For instance, let’s consider a save against the /root folder on a backup server where I’ve got a directive that’s configured to skip everything in there. The start of the output looks like the following:
[root@tara ~]# save -b Default -nv /root 3817:save: Using tara.pmdg.lab as server 70342:save: save: got prototype for / 70342:save: save: got prototype for / 70342:save: save: got prototype for /dev/ 70342:save: save: got prototype for / 70342:save: save: got prototype for /dev/ 70342:save: save: got prototype for / 70342:save: save: got prototype for /opt/ 70342:save: save: got prototype for / 70342:save: save: got prototype for / 70342:save: save: got prototype for / 70342:save: save: got prototype for / 70342:save: save: got prototype for / 70342:save: save: got prototype for /media/ 70342:save: save: got prototype for /proc/sys/fs/ 70342:save: save: got prototype for /var/lib/nfs/ chdir(/root) Name=`/root/', name=`/root/', fname=`./' 32240:save: found protofile spec for /: mntasm : backup4 70342:save: save: got prototype for / 66135:save: NSR directive file (/.nsr) parsed 70342:save: save: got prototype for /root/ 66135:save: NSR directive file (/root/.nsr) parsed walk(/root/, ./) walk(/root/.nsr, .nsr) uasm -s /root/.nsr walk(/root/.odbc.ini, .odbc.ini) uasm -s /root/.odbc.ini walk(/root/backup.log, backup.log) 32246:save: matched internal `skip' on `backup.log' for `/root/backup.log' walk(/root/micromanual-nsradmin, micromanual-nsradmin) 32246:save: matched internal `skip' on `micromanual-nsradmin' for `/root/micromanual-nsradmin' walk(/root/lose-files.sh, lose-files.sh) 32246:save: matched internal `skip' on `licenses.sh' for `/root/lose-files.sh'
As you can see by the above, we get a file-by-file analysis of the walk process, and that includes the ASM that will be invoked against that file. For instance, looking at the ‘backup.log’ file, we see:
walk(/root/backup.log, backup.log)32246:save: matched internal `skip’ on `backup.log’ for `/root/backup.log’

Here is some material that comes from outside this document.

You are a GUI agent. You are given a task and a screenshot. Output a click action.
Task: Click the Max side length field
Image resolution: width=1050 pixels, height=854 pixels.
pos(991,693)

So the first line tells us that it’s encountered a file called ‘backup.log’, with a full path of ‘/root/backup.log’. The second line tells us that it’s matched the (internal) ASM, ‘skip’, on the file ‘backup.log’ for the path ‘/root/backup.log’ – i.e., it’s effectively telling us that it will skip that file.
While it may be messy, it is a valid and usable technique to see what your directives are going to do.